>>>>>
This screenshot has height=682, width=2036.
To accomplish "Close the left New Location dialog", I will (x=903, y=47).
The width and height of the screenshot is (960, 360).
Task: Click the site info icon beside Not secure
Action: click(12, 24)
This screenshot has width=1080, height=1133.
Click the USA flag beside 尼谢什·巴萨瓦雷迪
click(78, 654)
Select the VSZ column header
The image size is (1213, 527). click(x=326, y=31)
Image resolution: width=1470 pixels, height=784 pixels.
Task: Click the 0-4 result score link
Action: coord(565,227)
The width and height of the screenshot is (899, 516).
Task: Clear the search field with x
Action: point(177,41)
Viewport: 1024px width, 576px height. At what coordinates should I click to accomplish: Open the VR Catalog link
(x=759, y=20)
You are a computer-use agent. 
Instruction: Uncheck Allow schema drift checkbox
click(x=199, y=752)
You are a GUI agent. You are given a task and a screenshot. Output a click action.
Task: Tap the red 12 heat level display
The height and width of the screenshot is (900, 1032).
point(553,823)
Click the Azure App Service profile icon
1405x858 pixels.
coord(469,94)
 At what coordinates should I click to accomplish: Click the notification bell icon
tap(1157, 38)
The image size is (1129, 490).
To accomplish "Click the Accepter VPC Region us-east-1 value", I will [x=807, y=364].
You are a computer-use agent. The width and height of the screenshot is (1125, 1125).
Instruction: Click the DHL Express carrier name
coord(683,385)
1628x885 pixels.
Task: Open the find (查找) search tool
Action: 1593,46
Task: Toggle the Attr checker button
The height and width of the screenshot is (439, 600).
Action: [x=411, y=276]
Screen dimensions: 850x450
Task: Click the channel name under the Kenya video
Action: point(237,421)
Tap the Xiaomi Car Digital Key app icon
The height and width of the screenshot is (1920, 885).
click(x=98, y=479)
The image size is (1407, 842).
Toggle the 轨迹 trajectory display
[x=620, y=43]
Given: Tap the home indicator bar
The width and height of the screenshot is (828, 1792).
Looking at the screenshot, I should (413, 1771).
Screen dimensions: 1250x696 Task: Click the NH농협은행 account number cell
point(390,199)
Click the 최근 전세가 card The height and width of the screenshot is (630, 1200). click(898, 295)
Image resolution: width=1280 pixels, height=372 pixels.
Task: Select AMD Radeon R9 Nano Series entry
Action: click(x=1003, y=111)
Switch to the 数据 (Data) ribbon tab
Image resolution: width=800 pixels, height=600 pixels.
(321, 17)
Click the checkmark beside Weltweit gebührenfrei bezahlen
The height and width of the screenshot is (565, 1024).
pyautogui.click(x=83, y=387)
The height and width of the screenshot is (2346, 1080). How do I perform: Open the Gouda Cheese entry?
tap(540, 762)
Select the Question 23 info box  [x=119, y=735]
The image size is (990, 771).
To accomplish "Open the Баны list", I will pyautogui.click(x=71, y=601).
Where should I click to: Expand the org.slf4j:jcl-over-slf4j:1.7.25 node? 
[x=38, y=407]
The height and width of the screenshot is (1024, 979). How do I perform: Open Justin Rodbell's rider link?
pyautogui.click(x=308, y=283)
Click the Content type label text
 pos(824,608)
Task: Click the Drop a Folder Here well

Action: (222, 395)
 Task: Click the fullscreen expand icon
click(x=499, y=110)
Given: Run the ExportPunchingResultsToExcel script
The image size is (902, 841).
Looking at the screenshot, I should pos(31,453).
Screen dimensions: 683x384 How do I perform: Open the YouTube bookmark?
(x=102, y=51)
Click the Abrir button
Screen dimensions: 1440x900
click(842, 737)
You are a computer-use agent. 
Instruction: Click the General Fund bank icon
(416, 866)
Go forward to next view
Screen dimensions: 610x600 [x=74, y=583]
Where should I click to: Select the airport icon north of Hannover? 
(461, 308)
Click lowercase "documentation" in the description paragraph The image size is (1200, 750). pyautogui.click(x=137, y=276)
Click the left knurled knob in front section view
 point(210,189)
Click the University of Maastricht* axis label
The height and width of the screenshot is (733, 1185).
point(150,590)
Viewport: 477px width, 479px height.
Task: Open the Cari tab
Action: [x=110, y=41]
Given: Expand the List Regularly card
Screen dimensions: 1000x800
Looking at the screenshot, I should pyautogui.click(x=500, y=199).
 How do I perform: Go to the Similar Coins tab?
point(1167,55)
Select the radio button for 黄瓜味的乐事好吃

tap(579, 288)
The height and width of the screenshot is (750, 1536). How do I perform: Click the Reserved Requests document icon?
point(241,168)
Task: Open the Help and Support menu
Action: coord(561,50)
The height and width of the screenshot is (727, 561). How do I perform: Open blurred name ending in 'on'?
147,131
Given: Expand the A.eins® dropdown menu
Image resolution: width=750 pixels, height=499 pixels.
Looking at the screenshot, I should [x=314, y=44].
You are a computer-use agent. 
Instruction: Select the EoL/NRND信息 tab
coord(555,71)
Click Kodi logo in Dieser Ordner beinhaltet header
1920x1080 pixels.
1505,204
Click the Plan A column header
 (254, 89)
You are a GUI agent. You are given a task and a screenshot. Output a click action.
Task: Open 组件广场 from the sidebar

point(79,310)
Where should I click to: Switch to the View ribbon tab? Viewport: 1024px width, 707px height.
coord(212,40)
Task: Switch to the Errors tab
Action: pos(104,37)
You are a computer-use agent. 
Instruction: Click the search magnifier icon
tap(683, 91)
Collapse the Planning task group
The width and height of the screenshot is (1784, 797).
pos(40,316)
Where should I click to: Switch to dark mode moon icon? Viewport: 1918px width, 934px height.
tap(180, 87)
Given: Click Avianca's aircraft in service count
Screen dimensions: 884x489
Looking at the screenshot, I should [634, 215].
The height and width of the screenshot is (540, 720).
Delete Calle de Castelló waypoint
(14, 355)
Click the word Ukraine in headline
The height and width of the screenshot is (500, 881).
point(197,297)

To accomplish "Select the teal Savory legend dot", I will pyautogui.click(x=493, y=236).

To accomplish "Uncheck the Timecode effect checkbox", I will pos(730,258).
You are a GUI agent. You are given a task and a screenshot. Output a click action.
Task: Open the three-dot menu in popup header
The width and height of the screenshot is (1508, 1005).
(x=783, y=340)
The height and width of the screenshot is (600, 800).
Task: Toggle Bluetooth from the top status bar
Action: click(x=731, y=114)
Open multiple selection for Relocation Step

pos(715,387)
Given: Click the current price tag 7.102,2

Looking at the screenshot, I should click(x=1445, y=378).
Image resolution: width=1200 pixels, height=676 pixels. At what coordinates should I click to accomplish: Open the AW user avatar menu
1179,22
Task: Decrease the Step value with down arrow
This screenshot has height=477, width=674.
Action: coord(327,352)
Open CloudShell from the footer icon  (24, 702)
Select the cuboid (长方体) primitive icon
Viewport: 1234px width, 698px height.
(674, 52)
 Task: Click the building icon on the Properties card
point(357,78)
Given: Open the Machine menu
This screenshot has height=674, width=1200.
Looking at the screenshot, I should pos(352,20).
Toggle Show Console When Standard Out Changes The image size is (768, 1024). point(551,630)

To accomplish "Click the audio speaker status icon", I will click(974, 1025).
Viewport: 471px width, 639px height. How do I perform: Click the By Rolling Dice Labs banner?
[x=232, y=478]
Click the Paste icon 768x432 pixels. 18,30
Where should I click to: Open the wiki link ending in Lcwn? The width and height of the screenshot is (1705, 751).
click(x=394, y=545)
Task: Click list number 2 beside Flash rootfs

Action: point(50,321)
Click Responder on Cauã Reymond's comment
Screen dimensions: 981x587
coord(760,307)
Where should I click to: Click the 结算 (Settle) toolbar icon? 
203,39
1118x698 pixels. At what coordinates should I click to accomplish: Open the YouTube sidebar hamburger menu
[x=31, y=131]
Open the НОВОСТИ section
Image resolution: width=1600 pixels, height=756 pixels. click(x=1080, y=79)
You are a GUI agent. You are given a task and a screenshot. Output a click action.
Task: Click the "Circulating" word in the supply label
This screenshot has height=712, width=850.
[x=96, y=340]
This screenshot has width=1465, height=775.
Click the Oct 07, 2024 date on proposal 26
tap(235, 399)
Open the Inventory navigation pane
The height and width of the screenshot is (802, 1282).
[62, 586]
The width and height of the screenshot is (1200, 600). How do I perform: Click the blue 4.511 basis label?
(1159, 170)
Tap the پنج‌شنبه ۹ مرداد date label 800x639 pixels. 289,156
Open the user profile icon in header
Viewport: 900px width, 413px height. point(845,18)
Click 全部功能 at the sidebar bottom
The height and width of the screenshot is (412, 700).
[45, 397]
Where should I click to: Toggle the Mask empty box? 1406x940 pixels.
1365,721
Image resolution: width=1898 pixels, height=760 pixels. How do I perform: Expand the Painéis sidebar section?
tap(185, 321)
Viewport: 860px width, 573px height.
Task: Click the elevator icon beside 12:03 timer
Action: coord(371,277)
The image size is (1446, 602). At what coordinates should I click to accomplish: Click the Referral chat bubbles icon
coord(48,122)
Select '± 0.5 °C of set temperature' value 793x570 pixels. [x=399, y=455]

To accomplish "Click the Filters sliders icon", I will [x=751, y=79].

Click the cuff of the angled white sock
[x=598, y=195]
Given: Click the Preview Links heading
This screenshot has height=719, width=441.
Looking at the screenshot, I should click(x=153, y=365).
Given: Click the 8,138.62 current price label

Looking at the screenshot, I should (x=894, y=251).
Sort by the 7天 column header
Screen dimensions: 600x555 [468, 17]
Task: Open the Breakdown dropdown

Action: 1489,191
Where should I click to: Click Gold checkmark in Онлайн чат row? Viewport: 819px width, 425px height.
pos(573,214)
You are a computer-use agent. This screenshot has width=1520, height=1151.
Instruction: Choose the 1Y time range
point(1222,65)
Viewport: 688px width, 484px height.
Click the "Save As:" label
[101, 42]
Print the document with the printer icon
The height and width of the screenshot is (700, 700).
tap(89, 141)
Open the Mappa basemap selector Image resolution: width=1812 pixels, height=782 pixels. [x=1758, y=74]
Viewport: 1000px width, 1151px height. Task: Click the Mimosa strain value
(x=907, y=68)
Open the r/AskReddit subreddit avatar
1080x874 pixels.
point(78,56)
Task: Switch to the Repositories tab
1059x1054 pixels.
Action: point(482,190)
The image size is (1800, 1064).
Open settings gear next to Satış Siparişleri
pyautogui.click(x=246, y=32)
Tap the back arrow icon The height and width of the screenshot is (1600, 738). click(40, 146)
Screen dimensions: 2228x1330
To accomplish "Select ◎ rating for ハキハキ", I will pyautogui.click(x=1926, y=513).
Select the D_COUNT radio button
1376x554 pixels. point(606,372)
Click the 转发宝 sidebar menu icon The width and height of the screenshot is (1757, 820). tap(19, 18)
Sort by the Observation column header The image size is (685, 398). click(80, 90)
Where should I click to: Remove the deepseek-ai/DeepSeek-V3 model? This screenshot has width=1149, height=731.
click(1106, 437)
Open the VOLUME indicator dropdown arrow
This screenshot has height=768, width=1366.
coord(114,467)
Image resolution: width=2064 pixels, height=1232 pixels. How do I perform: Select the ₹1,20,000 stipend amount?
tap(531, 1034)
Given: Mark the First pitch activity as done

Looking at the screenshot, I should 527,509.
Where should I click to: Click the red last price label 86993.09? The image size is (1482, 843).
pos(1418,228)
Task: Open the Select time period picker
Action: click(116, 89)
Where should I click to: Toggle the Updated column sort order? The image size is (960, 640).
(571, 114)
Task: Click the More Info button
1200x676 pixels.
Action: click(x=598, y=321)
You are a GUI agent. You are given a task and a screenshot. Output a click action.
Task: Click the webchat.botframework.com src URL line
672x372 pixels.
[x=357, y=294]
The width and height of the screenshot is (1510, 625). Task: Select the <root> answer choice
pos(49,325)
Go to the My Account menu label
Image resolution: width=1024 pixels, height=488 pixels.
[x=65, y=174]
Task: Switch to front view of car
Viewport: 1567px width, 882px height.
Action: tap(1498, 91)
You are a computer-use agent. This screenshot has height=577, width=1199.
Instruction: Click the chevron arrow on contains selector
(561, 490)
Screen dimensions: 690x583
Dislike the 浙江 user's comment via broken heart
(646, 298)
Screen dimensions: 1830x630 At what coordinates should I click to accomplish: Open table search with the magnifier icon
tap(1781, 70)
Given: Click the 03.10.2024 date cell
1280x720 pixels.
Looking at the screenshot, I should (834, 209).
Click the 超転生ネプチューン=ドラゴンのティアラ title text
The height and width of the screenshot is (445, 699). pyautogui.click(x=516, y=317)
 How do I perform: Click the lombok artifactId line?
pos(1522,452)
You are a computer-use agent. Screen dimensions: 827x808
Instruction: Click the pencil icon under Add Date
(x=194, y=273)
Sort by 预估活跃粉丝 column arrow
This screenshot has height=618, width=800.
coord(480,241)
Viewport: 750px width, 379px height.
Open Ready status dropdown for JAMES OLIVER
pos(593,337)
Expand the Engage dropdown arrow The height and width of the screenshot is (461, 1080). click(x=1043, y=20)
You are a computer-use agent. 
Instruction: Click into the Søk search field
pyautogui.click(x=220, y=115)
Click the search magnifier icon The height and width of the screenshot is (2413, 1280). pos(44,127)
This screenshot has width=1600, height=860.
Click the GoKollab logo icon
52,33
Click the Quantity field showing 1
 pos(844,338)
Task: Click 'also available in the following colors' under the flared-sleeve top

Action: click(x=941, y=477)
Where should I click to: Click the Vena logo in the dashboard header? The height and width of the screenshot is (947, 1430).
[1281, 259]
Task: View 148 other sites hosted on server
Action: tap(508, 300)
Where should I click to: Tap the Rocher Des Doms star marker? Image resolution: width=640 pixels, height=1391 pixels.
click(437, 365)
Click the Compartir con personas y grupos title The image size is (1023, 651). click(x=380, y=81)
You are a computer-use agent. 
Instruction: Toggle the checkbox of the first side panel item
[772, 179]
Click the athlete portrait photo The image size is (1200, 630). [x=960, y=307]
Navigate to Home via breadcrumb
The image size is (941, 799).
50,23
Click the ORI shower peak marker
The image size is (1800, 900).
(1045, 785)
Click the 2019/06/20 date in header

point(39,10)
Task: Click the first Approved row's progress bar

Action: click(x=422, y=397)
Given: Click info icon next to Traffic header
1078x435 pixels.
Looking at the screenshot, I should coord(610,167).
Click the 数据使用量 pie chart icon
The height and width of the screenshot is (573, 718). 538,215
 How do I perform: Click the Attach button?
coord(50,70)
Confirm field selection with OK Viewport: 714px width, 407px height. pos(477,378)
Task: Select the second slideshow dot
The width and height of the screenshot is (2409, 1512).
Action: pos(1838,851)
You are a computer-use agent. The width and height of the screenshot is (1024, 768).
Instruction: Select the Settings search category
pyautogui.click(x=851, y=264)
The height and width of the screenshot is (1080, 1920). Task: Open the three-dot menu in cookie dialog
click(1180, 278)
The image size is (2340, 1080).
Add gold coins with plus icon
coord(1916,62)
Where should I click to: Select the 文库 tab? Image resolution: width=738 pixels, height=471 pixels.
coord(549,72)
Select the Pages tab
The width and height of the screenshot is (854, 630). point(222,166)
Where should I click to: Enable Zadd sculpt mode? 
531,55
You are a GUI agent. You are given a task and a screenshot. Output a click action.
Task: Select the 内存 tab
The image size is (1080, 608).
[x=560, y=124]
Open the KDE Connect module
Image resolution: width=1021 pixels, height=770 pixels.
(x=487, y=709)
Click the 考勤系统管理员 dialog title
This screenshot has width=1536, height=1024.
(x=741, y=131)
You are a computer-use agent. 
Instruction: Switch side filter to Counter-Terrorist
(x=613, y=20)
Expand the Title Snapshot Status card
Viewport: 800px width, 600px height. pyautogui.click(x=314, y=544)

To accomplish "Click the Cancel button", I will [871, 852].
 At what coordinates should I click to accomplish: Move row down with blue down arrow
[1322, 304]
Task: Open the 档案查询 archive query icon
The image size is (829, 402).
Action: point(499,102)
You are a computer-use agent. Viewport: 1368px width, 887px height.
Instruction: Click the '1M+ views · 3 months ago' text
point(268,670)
<<<<<
#### ABOUT THIS TASK:
Every line above that holds the word "indicator" is to be found and copied.

#### YOUR SOLUTION:
Given: Tap the home indicator bar
Open the VOLUME indicator dropdown arrow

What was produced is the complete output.